Çünkü sen hobbit kovuğundan dışarı çıkmaya karar verirsen, her şey değişecektir.

Tüm bunları anlattıktan sonra her sayfa çevirişimizde bize başka dünyaların mümkün olduğunu gösteren birkaç karakterden bahsetmezsek ayıp olur sanırım. Sınırlarını hayalgücüyle kuran bu edebiyat türünde şimdi kimi anlatsak diğerinin gönlü kalacak -benim de diğerlerinde aklım kalacak aslında- ama naçizane “boyuna posuna bakmadan serüvene atılan karakterler” seçkimi merak edenleri sayfanın aşağısına davet ediyorum.

Bilbo Baggins ve Frodo Baggins (Hobbit ve Yüzüklerin Efendisi – J.R.R. Tolkien) : Tabii ki listemizin başını Baggins ailesine ayırıyoruz. Hiçbir şeyin fazlasında gözü olmayan Orta Dünya’nın bu mütevazi karakterleri, aslında yine sadece hiçbir şeyin daha fazlasını istemeyerek bizlere, beraber serüvene çıktıkları arkadaşlarına ama en çok da kendilerine hayata farklı bir yerden bakmanın güzelliğini gösteriyor.

Ged (Yerdeniz Serisi – Ursula K. Le Guin) : Yerdeniz evreninde sıradan bir çoban olabilecekken, Ged için yazılmış tarih bu iken, kendi içindeki gücü keşfeden bu karakterimiz ise, genç yaşında fazla cesur olmanın ya da sadece genç olmanın ne demek olduğunu gösterir bizlere. Çünkü büyümek yılların size nasıl davrandığı ile değil, sizin kendinize nasıl davrandığınızla ilgilidir.   

Coraline (Coraline – Neil Gaiman) : Kitaba ismini veren karakterimiz Coraline, farklı diyarlara açılan kapıları bulan, kedilerle konuşan, sadece kendini değil dinlediğimiz hikayedeki herkesi kurtarmayı amaçlayan küçük kadın karakterimiz, sadece boyuna posuna değil, yaşına da bakmadan serüvenlere atılıyor. Ve sanırım bu yüzden de Coraline, çevremizdeki tüm çocukların başucuna bırakmamız gereken bir kitaba dönüşüyor. 
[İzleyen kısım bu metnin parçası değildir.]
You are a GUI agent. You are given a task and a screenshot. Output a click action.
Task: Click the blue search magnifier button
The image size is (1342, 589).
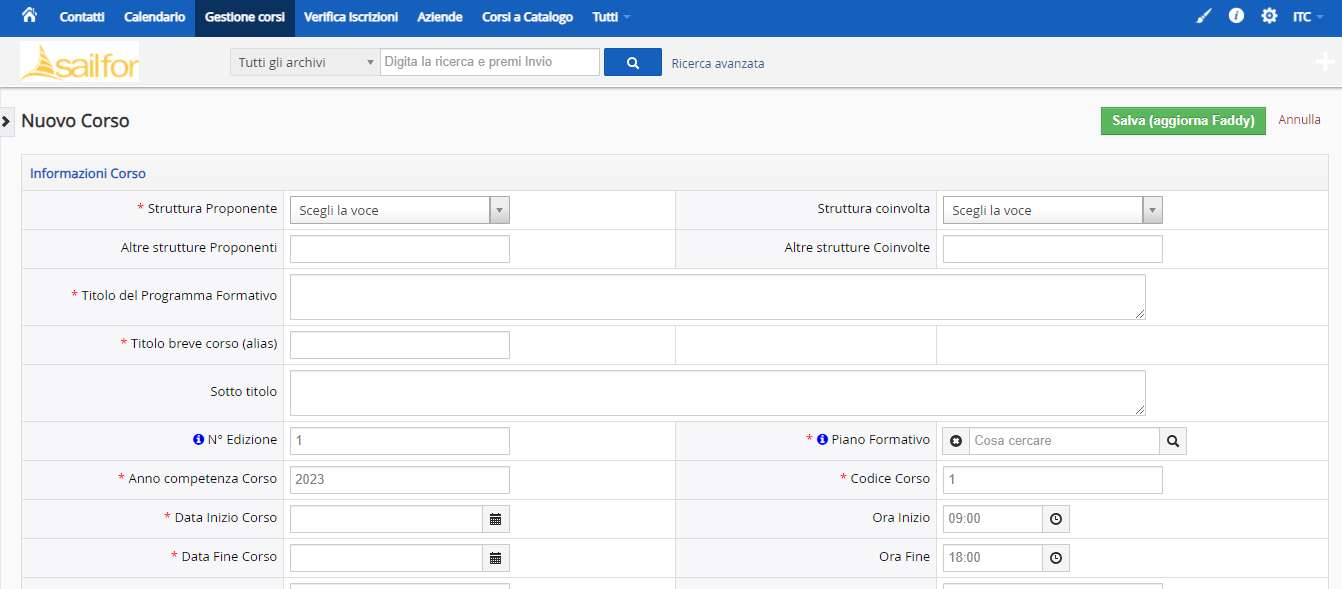633,62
Guorin (Perg Efsaneleri – Barış Müstecaplıoğlu) : “Zalimleri yenmek için onlar kadar güçlü mü olmak zorundayız?” sorusuna gürültülü ama içten bir “Hayır! Ne münasebet!” cevabını zaten Orta Dünya’da inim inim inleterek vermişken, Guorin’in yardımı ile, bu cevaba “yaptığımız hatalarla beraber daha da güzeliz.” diye devam da edebiliyoruz.

 

John R. Isidore (Android’ler Elektrikli Koyun Düşler Mi? – Philip K. Dick) : John’un burada ne işi var diyebilirsiniz. Hemen açıklıyorum. Philip K. Dick’in zihnimizle yine adeta bir hallaç pamuğu gibi oynadığı kitabı Android’ler Elektrikli Koyun Düşler Mi?’yi okuduğumuz her dakika “Ben kimim? O kim? O mu Android? Ben mi insanım? İnsan olmak bir nedir şimdi acaba?” diye sayıklarken kontrol grubu olarak ben hep John R. Isidore’a güvendim. Çünkü John karakteri lekelenmemiş bir insan olmanın tam karşılığı olarak kitapta bulunuyor. Empati, insan olmanın en önemli kanıtı iken, John bize basit düşünen kafası ve temiz düşünen ruhu ile empatiyi tekrar hatırlatıyor. Philip K. Dick, ileride ihtiyacımız olacağını düşünmüş olmalı. Emin değilim.